In his video entitled System, Sami Al Karim’s ideas are abstracted further - to expand the thought that our true identities reside within an even larger world or as part of a transcendent reality. Wandering to the sound of birdsong, the figures in Al Karim’s spectral video move in and out of light in what the artist states is a representation of our quest to “seek our higher selves or love.” Layered as digital texture and meaning, the video was also composed by utilizing imagery from the artist’s own paintings from his Passion series; imagery which alludes to a state of transition from non-believer to believer. According to Al Karim’s personal belief system, in order for souls to obtain their truest identity as love itself, they must gather and reunite by following the distant sound of the ancients made manifest as if mellifluous birdsong.
Maria Friberg
Internationally recognized in video and photography, Maria Friberg’s approach consistently holds within it a universal stance. Often isolating figures in intense juxtaposition to one another or against elemental forces such as water or gravity, the artist is concerned with how humankind maintains physical and spiritual equilibrium within the context of a complex world. Frequently featuring males as the subjects of her characteristic visual vocabulary, the artist offers a poignant take on the notion of “the everyman” as how humankind fundamentally views itself. Bringing forth this idea heightens the artist’s more primary theme of what unites us as human beings also connects us to the larger plane of existence. Her images often suggest that a kind of composure coupled with a measure of surrender help keep balance in life no matter the situation.
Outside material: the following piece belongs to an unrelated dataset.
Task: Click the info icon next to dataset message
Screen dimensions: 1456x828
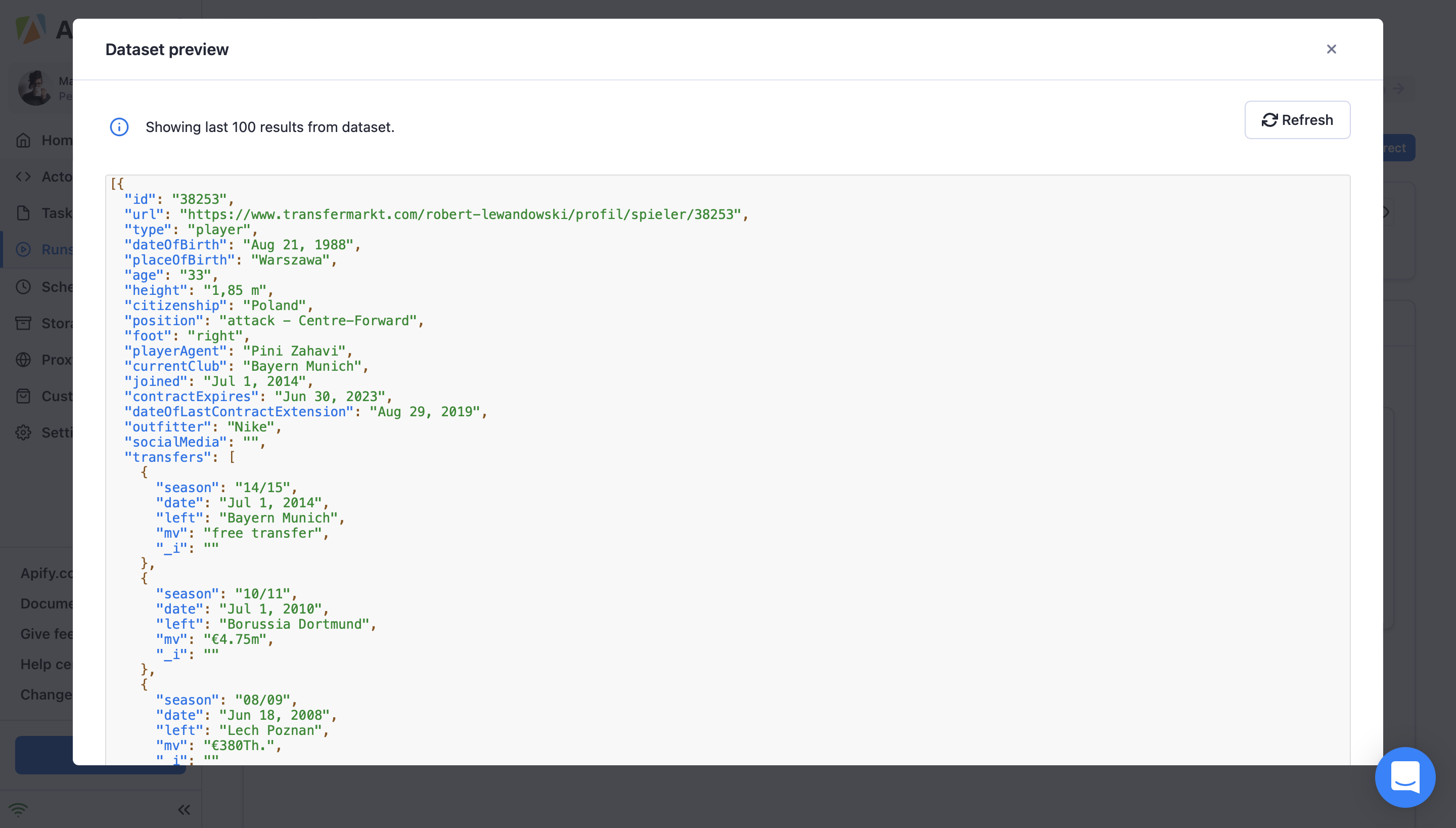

Enveloped by violent frothing waves, the figure in Friberg’s Blown Out video appears to keep his head within the dramatic surroundings – even as he is tossed and submerged repeatedly. The figure is miniscule against the vastness of the churning sea, vulnerable and alone. Yet within his relentless predicament, there is constant resurfacing; a visual weightlessness that serves, for the artist, as a metaphor for maintaining balance under even the most unpredictable vicissitudes that inevitably lash at us all. Similarly, the focused figure in the large video entitled Calmation, blinkingly concentrates on maintaining his equilibrium in an endless rush of frigid water, adapting to a kind of calm in spite of the unusual circumstances. The unmoving figure marooned amidst the rushing water and its loud sounds invokes within the viewer the knowledge that cultivating a calm state courage through anxiety and fear is required to see who we really are while in the unknown. In accepting surrendering to the turbulence even while an environment in flux brings swift movement and change, the anchored figure reflects a point of stillness within; a quest for tranquility over tumult. Intensely immersive and alluding to an ever-engulfing world within nature and beyond, Friberg’s visceral visual realm illuminates a universal path – the quest for stillness itself.
Friberg's engaging ceiling-projected video entitled Endless Limit, originally shown at Robischon Gallery in 2006, features sliding, non-stop tap-dancing feet was a highlight of the Denver Art Museum's "Blink! Light, Sound and Moving Image” exhibition where the video remains in the museum's permanent collection.